● **Problem description**:
Copies of all lines that contain "agent" are needed; take them from the data below.

*** Input for this task ***

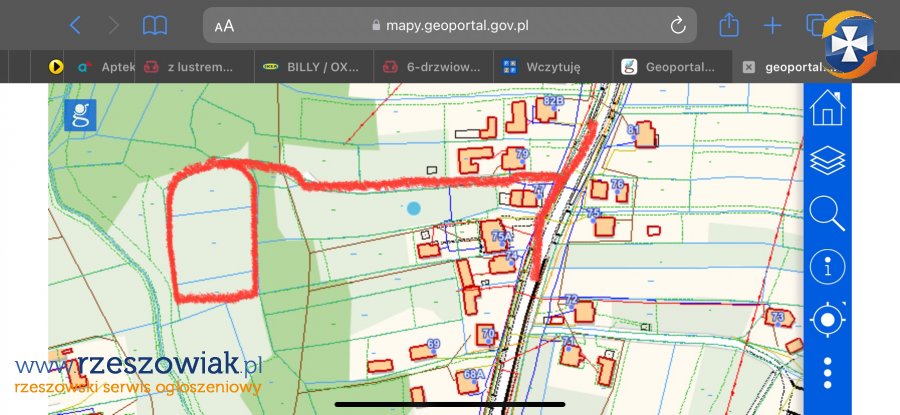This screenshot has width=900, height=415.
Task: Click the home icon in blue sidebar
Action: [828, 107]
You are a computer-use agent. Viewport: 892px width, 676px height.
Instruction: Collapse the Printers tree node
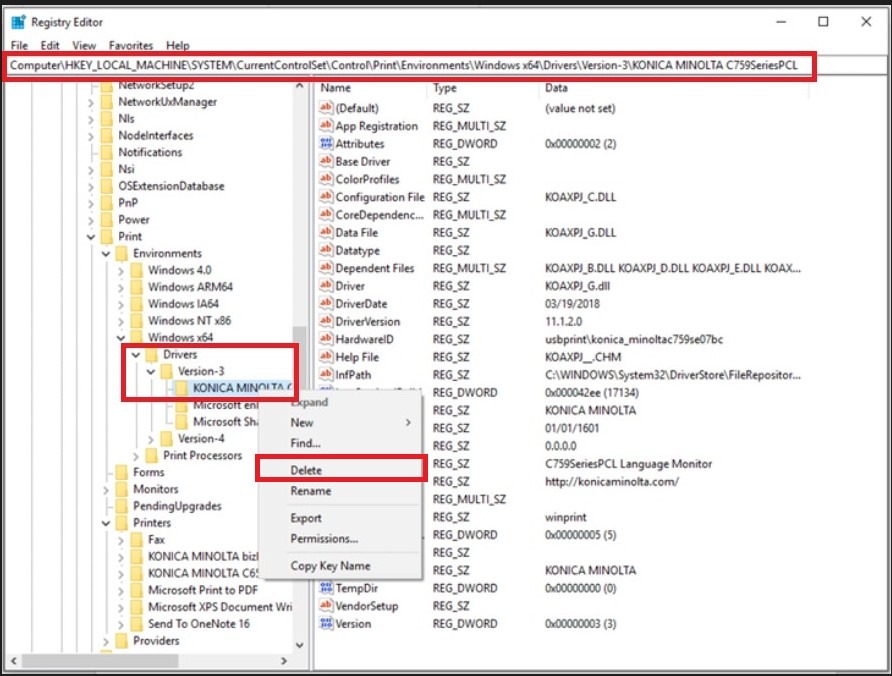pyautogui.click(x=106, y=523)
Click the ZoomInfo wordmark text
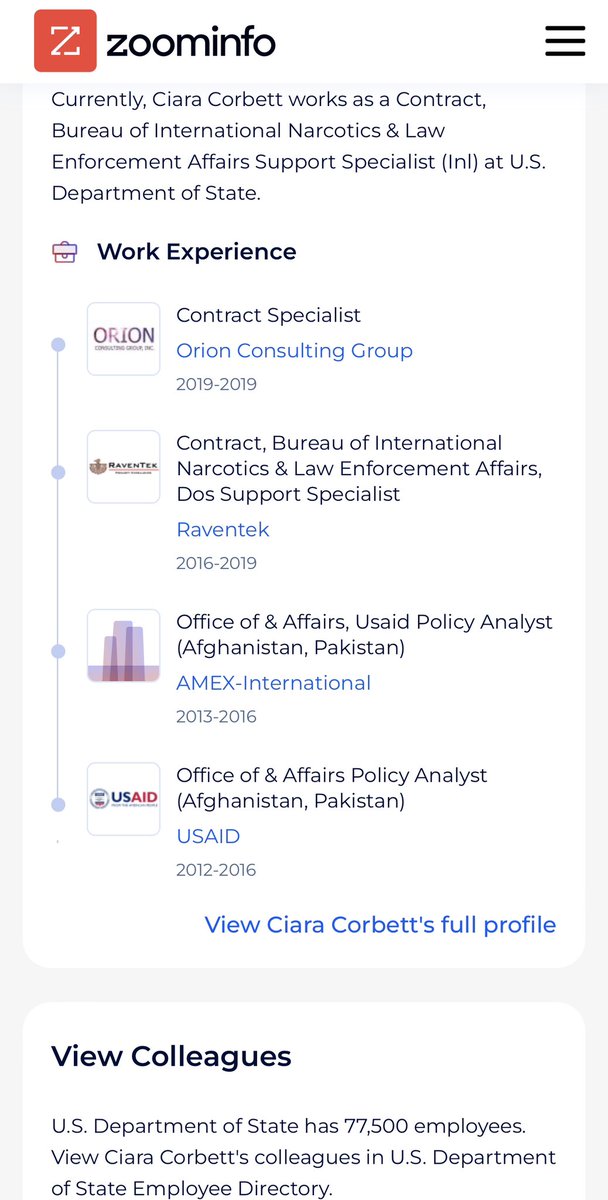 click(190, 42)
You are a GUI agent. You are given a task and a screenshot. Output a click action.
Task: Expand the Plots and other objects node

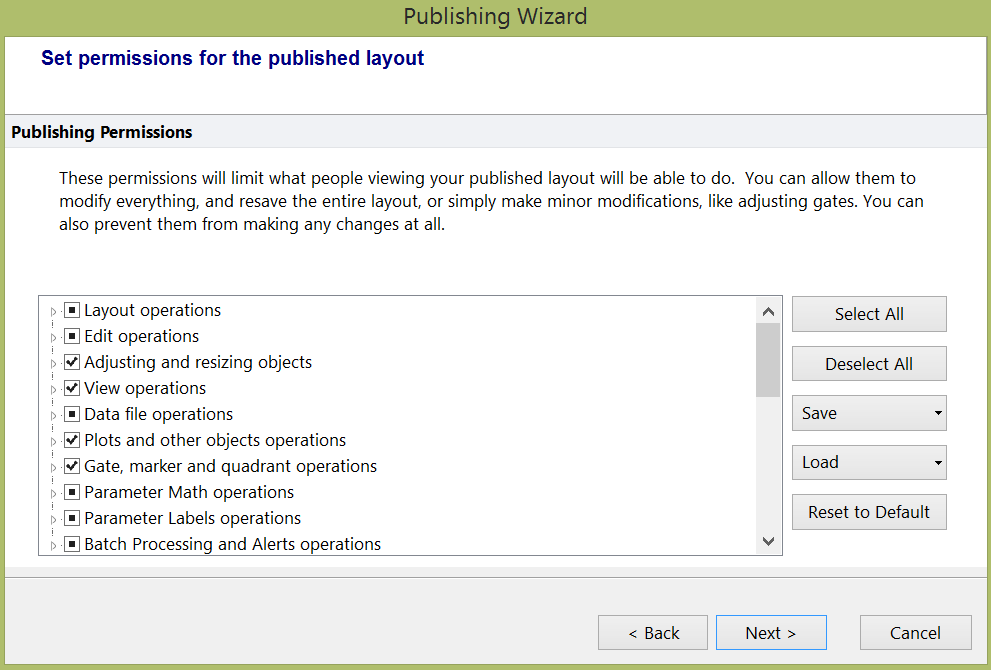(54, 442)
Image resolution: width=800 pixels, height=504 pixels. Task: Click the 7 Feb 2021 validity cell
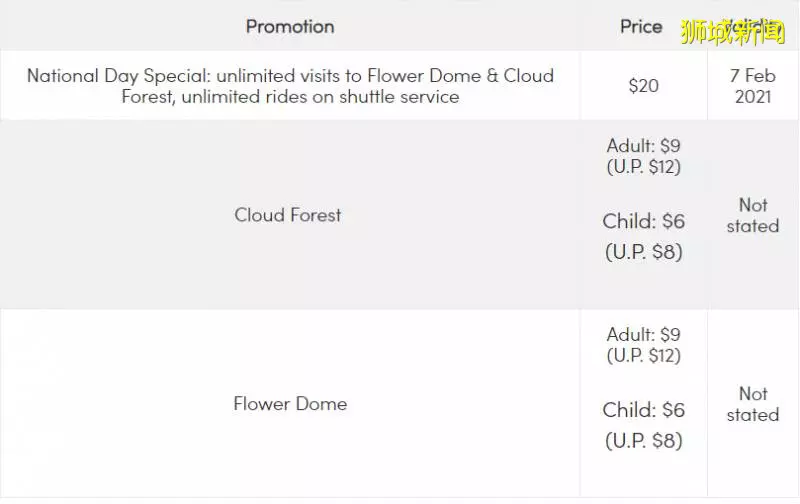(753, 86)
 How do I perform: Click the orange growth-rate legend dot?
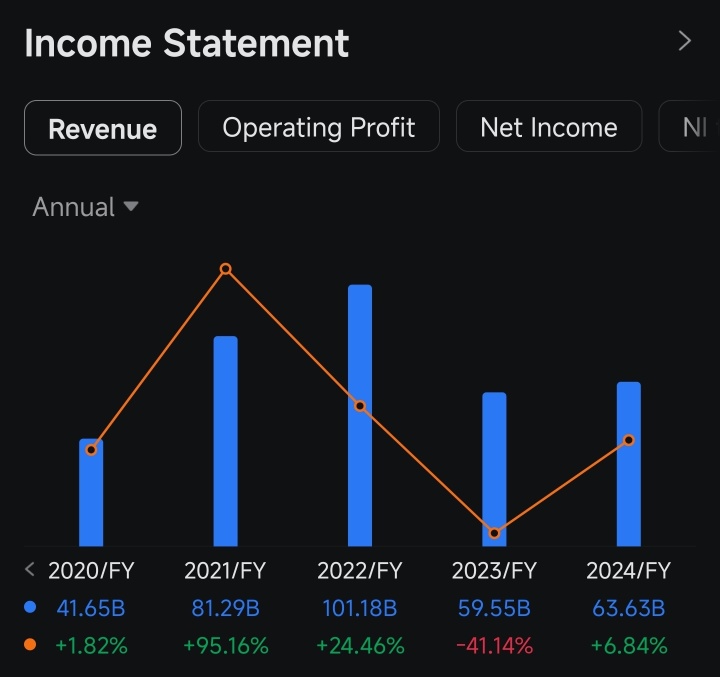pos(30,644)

*** End of Input for this task ***
*** Input for this task ***

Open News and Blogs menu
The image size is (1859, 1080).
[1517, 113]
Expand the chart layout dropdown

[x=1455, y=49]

*** End of Input for this task ***

● **Response**:
You are a computer-use agent. Viewport: 892px width, 676px height.
You are a GUI agent. You are given a task and a screenshot. Output a click action.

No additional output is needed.